Bisogna mettere in chiaro un aspetto molto importante: con la revoca della vendita immobiliare, l’immobile non torna all’azienda, semplicemente quell’immobile torna nelle disponibilità del curatore fallimentare, che quindi attua le azioni necessarie al fine di soddisfare i creditori dell’azienda fallita. Quindi per esempio potrà rivenderlo all’asta al giusto prezzo.

Azienda

Se un’azienda dichiarata fallita, nei sei mesi precedenti la dichiarazione di fallimento effettua una cessione d’azienda o ramo d’azienda, il curatore può esperire azione revocatoria della vendita e ottenere indietro il ramo venduto. Chiaramente, ai fini della revocabilità, è sempre necessario che l’azienda abbia venduto il ramo a un prezzo incongruo e in tempi sospetti.

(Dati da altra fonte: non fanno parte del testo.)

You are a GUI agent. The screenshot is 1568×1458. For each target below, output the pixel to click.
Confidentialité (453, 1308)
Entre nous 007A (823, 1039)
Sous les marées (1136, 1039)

Per prezzo incongruo si intende un prezzo di almeno un quarto inferiore al valore di mercato; mentre per tempi sospetti si intende fino a sei mesi prima della dichiarazione di fallimento (Corte di Cassazione, Sezione I, sent. n.803/2016).

Cessione ramo d’azienda

Cosa succede agli acquirenti che si vedono espropriati del ramo di azienda. Sicuramente si trovano in una situazione poco piacevole, perché perdono il ramo di azienda acquistato a tot prezzo. Tuttavia, costoro a questo punto diventano creditori dell’azienda fallita, quindi possono insinuarsi, inserirsi nel passivo dell’azienda e, al pari degli altri creditori, ottenere restituzione del prezzo pagato.

Pagamento fornitori

Sei fornitore di un’impresa che è sull’orlo del fallimento e questa ti deve del denaro per i tuoi servizi. Siccome non ti paga, stai valutando se avviare una procedura esecutiva di esecuzione forzata oppure se attendere che l’azienda fallisca e quindi insinuarti nel fallimento.

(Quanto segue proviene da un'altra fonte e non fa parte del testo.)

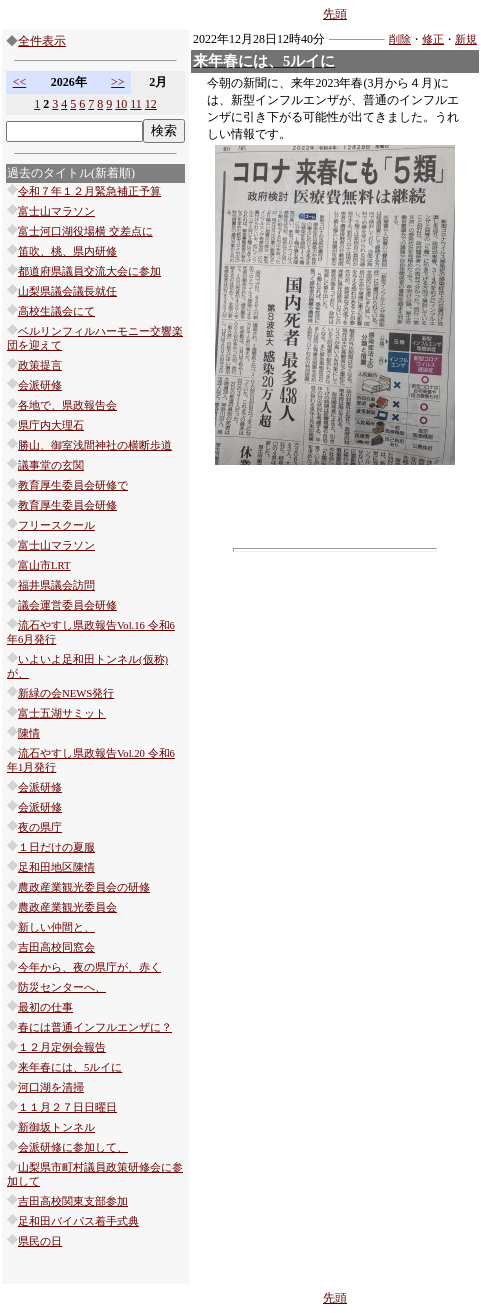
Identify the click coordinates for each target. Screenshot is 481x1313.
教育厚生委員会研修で (73, 485)
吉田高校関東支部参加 (73, 1201)
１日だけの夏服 (56, 847)
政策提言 (40, 365)
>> (118, 82)
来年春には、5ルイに (70, 1067)
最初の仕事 (45, 1007)
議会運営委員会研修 (67, 605)
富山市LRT (44, 565)
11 (136, 104)
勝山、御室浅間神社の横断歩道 (95, 445)
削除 (400, 39)
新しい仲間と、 (56, 927)
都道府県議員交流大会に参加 (89, 271)
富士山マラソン (56, 211)
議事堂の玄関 (51, 465)
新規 (466, 39)
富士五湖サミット (62, 713)
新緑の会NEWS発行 (66, 693)
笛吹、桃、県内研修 (67, 251)
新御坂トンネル (56, 1127)
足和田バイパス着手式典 (78, 1221)
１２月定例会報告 (62, 1047)
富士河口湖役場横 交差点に (85, 231)
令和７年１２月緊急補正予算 (89, 191)
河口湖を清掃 (51, 1087)
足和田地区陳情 (56, 867)
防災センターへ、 (62, 987)
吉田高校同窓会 (56, 947)
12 (151, 104)
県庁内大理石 (51, 425)
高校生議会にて (56, 311)
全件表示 (42, 41)
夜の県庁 (40, 827)
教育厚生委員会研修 (67, 505)
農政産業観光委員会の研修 (84, 887)
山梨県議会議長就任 (67, 291)
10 (121, 104)
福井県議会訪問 (56, 585)
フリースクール (56, 525)
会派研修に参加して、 (73, 1147)
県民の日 (40, 1241)
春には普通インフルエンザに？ (95, 1027)
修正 (433, 39)
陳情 (29, 733)
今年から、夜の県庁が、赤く (89, 967)
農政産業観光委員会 (67, 907)
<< (20, 82)
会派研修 (40, 385)
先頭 (335, 14)
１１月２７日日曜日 (67, 1107)
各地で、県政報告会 (67, 405)
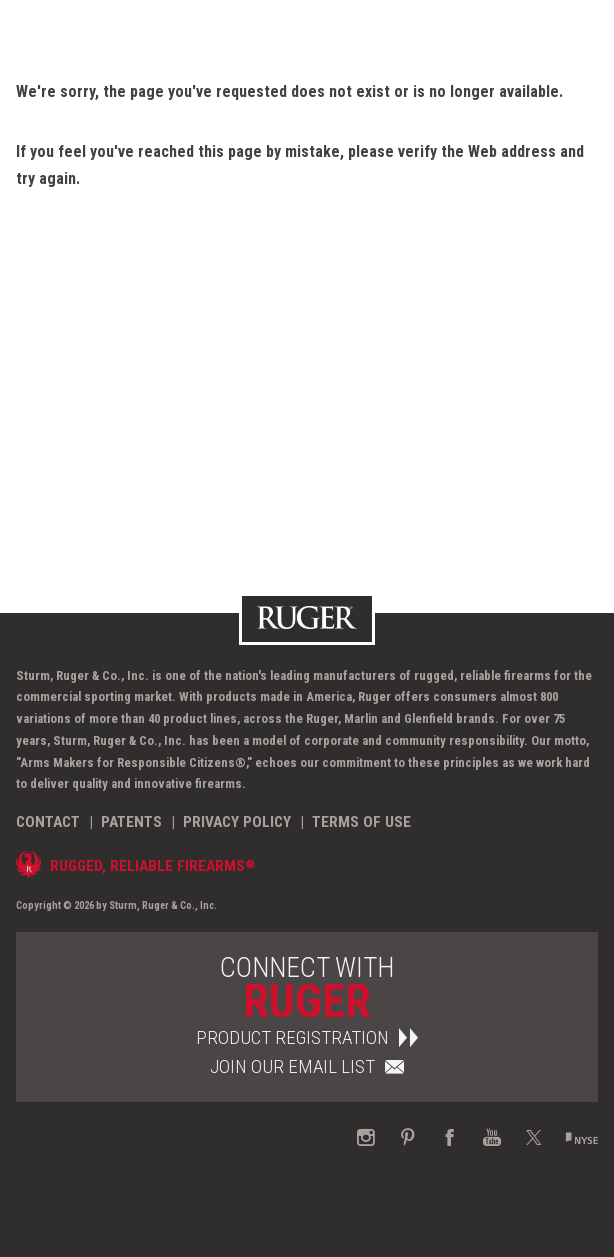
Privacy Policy (237, 822)
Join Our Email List (307, 1066)
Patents (131, 822)
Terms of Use (361, 822)
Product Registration (307, 1037)
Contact (48, 822)
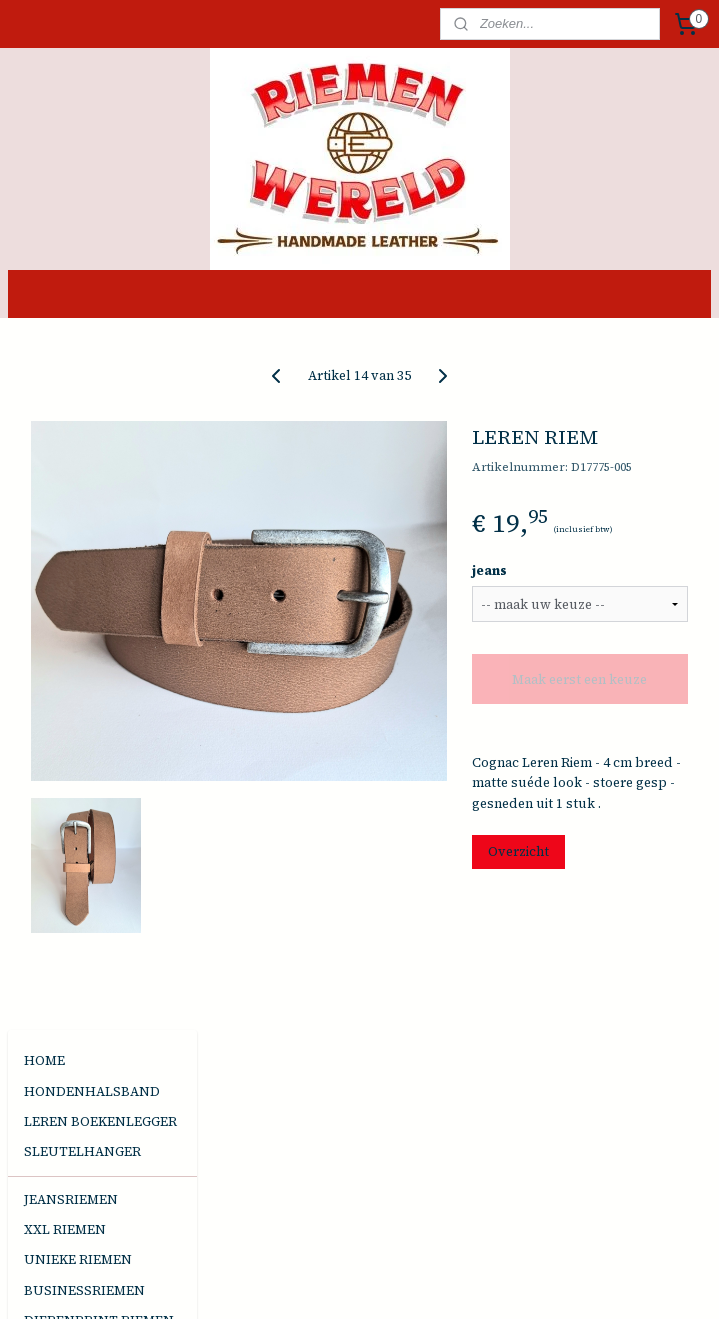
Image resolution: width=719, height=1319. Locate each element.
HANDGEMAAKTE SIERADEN (81, 677)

Sì, perché purtroppo come ti ho spiegato finora, se l’azienda fallisce entro se mesi dacché tu hai ricevuto il pagamento, il curatore potrebbe revocartelo. A quel punto a te non rimarrebbe altro che insinuarti nel passivo del fallimento, per tentare di ottenere quanto ti spetta, tra l’altro con aggravio di costi e tempo.

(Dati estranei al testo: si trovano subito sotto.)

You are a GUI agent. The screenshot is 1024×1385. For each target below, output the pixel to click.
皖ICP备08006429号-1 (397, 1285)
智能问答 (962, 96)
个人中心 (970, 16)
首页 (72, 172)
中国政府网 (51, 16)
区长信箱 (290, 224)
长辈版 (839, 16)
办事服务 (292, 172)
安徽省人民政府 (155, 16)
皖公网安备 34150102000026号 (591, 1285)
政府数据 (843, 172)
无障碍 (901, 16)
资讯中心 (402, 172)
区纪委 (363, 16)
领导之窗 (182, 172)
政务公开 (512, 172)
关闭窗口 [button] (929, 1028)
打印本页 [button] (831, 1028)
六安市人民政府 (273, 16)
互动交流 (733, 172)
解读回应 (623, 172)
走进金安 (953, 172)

Ti conviene quindi fare bene i tuoi conti, perché è vero che da un lato potresti essere chiamato a restituire l’importo, dall’altro lato devi considerare che questa evenienza non è automatica ma è subordinata a determinate condizioni, ossia:

  1. L’impresa fallisce entro sei mesi dal momento in cui ti paga. Se quindi fallisce dopo più di sei mesi, l’atto non è revocabile.
  2. Se l’impresa fallisce prima dei sei mesi, non te li espropria subito, ma deve comunque provare che conoscevi lo stato d’insolvenza del debitore poi fallito.

Suggerimento

Fai bene i tuoi calcoli, calendario alla mano, prima di avviare una procedura esecutiva nei confronti di un’impresa sull’orlo del fallimento, perché la procedura esecutiva ha un costo (devi rivolgerti al legale, ecc.) e tutto potrebbe essere vanificato dal successivo fallimento e revoca.

Termini

Il curatore fallimentare può revocare atti compiuti fino a sei mesi, un anno e addirittura fino a due anni prima della dichiarazione di fallimento. Nello specifico, si possono revocare i pagamenti in:

  • Denaro effettuati fino a sei mesi prima del fallimento;
  • Beni effettuati fino a dodici mesi prima del fallimento;
  • Beni o denaro effettuati fino a quarantotto mesi prima del fallimento se tali debiti scadevano alla data del fallimento o successivamente.

Presupposti

Alla luce di quanto esposto finora, i presupposti sostanziali della revocatoria fallimentare sono i seguenti:

  • L’insolvibilità, ossia una palese manifestazione di insolvenza dell’impresa. La legge elenca quali potrebbero essere tali manifestazioni nell’articolo art. 7 Legge fallimentare (e sono per esempio latitanza, chiusura dei locali, irreperibilità, ecc.). Quindi, se un’azienda ti deve del denaro ma sparisce, chiude le sedi, non risponde alle mail e al telefono, è chiaro che la situazione di insolvenza è palese e al curatore sarà difficile dimostrare che tu non ne sapevi nulla;
  • La scientia decoctionis, ossia conoscibilità dello stato di insolvenza dell’impresa da parte di chi ha ricevuto denaro da parte di questa. Al curatore spetta l’onere di provare che l’insolvenza era palese e quindi il creditore ha ricevuto il pagamento in mala fede (art. 67 L.F.);
  • Il termine temporale; come abbiamo visto nel precedente paragrafo infatti, il curatore può revocare atti compiuti fino a 6 mesi, 12 o addirittura 48 mesi prima della dichiarazione di fallimento).